Saved entries
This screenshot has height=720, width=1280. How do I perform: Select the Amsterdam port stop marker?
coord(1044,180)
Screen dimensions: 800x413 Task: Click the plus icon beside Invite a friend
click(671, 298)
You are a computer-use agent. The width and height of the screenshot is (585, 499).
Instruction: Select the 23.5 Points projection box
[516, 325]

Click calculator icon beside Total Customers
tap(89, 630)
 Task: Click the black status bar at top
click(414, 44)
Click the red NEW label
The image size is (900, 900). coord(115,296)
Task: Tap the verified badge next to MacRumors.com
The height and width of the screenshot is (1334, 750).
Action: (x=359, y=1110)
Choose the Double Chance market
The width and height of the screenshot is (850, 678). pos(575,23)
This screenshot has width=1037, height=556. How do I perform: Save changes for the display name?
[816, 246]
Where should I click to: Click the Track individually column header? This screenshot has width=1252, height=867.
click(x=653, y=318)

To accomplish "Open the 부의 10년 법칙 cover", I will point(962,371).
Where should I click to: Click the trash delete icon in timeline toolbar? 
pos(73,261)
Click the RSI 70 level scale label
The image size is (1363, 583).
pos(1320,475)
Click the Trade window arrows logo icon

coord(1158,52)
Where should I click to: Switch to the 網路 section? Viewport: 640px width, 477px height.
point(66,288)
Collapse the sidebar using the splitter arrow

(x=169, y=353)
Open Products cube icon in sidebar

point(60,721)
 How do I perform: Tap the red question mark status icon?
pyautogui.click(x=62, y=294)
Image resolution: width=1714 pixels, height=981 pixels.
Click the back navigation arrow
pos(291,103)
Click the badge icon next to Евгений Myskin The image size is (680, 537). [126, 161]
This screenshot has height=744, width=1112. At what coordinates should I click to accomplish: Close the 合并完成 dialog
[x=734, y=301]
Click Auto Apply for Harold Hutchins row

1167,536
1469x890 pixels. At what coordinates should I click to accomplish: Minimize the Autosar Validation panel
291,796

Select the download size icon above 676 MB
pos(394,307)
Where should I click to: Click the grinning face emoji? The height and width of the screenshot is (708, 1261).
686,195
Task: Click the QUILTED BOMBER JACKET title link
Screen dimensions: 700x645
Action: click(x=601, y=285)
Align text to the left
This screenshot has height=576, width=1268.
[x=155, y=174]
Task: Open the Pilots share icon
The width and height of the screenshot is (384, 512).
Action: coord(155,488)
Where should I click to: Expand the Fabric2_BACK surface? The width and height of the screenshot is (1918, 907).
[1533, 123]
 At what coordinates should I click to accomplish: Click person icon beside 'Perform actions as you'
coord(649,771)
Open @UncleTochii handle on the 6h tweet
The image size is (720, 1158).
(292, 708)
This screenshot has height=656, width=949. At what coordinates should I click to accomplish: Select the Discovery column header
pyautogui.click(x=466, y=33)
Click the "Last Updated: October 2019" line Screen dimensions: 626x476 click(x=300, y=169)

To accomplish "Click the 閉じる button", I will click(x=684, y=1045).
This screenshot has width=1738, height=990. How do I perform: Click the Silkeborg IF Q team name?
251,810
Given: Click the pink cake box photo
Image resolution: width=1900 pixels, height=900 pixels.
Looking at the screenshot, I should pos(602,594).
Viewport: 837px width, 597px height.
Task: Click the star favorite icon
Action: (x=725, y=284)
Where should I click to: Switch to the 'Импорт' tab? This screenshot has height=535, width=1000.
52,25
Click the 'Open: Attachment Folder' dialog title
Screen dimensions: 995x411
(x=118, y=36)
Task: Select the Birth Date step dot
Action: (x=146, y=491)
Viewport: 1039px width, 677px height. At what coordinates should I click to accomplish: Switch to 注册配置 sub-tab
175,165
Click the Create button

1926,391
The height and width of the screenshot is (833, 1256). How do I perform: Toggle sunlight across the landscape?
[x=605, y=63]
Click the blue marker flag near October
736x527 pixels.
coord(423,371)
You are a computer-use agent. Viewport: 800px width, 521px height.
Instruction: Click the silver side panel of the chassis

#### Task description
Which lines of the data include the string "will"? Find them and copy each one.

#### Exercise result
To accomplish "Open the 부의 10년 법칙 cover", I will point(962,371).
To accomplish "Click the 閉じる button", I will click(x=684, y=1045).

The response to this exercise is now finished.